You can contact your county clerk or recorder’s office to determine the requirements to guarantee automatic property transfer to survive co-owners. Additionally, you can get any available forms or templates during this time.

Finally, sign your deed, collect the signatures of your co-owners, and get the signatures of any necessary witnesses.

 

What are Potential Drawbacks to Consider with the Survivorship Right Deeds?

Survivorship right deeds offer the benefit of avoiding probate and automatically transferring property interest to surviving co-owners. However, they have potential drawbacks to consider.

As a co-owner of a property with the right of survivorship, you cannot take any step against the property alone. You cannot sell the property or take out a mortgage. Leave it to a loved one without their consent. It is important to exercise caution when adding someone to the title.

Additionally, there is no clear division of interest, meaning that the economic circumstances of one owner can affect all other owners. For example, suppose you add someone to the property title. Which later goes through bankruptcy.

Try to avoid probate completely. However, the main advantage of having a right of survivorship is the ability to transfer property ownership without going through probate.

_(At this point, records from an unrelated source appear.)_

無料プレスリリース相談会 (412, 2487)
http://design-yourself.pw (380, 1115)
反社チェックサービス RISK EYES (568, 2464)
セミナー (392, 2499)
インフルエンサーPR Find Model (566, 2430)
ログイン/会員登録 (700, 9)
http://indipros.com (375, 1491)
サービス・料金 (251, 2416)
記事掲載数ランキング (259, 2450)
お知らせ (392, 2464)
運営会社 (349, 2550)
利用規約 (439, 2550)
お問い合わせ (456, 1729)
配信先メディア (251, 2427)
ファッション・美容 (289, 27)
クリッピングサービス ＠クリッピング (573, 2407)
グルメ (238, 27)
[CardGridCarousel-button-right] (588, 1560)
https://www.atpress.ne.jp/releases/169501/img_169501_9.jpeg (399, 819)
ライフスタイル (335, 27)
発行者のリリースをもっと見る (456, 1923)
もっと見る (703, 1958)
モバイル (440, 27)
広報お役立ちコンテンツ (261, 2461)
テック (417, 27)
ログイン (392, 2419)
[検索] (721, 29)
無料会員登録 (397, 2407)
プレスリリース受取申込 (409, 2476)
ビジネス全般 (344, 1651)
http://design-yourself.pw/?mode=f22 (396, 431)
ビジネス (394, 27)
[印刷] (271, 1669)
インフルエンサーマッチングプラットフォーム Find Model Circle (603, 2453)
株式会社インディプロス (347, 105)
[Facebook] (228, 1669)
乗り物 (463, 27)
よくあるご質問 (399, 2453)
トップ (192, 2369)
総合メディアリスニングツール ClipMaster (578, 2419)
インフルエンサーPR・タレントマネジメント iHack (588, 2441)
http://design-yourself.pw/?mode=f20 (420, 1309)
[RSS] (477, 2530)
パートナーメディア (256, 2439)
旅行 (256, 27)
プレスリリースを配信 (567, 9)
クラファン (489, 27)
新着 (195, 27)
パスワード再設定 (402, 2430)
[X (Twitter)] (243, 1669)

In this case, the property will become part of the owner’s estate and must go through probate upon their passing. Transferring the property into a trust is an option to avoid this situation.

Consider the tax implications of transferring property ownership. For instance, gifting property interest may result in gift tax liabilities. Additionally, a lifetime gift may result in forfeiting a stepped-up basis. Which could increase capital gains. It’s advisable to seek advice from estate planning and tax professionals to understand your tax obligations fully.

 

How can we Terminate the Survivorship?

If the survivorship right doesn’t work for you, fortunately, there are ways to terminate it actively. You can choose to sever the right of survivorship by recording a new deed. That deed indicates your interest in the title held as tenancy-in-common.

Tenancy-in-common refers to a scenario where multiple property owners can hold unequal interest shares in a property through separate deeds. With the ability to leave their shares to whomever they choose through a Trust or Will.

Once the right of survivorship is severed, all property owners become responsible for choosing an heir to their share of the property.

You can create a joint tenancy agreement to prevent terminating the survivorship right. All co-owners need to participate in this agreement and state that only one can terminate the right of survivorship by obtaining the express written consent of everyone involved.

 

 Alternatives to the survivorship.

Although multiple property owners may find survivorship convenient, it may only sometimes meet their specific needs. For example, suppose you co-own a property and want to exit your share of the property to your child. In this situation, the right of survivorship would not be useful in achieving your desired outcome.

If this situation applies to you, there are two options available. The first option is to avoid including the right of survivorship in the initial deed. Alternatively, you can collaborate with your co-owners to terminate the right of survivorship and establish a new tenancy-in-common agreement. By doing so, each co-owner would have the right to transfer their interest to their heirs upon death.

 

Bottom Line

You should integrate your property with your estate plan regardless of your chosen ownership arrangement. For example, if you and your spouse co-own a house, who will outlive the other is still being determined.

To prepare for this situation, you should proactively designate a beneficiary for your property. Even if there is a right of survivorship. If you pass away first, the right of survivorship will take precedence over your estate plan. But if you are the surviving owner, your estate plan arrangements will apply. Being prepared will provide peace of mind in either scenario.

After establishing the appropriate deed with a right of survivorship, remember to include it in your estate plan. Attorney Real Estate Group is available if you need help setting up, reviewing, or revising your estate plan.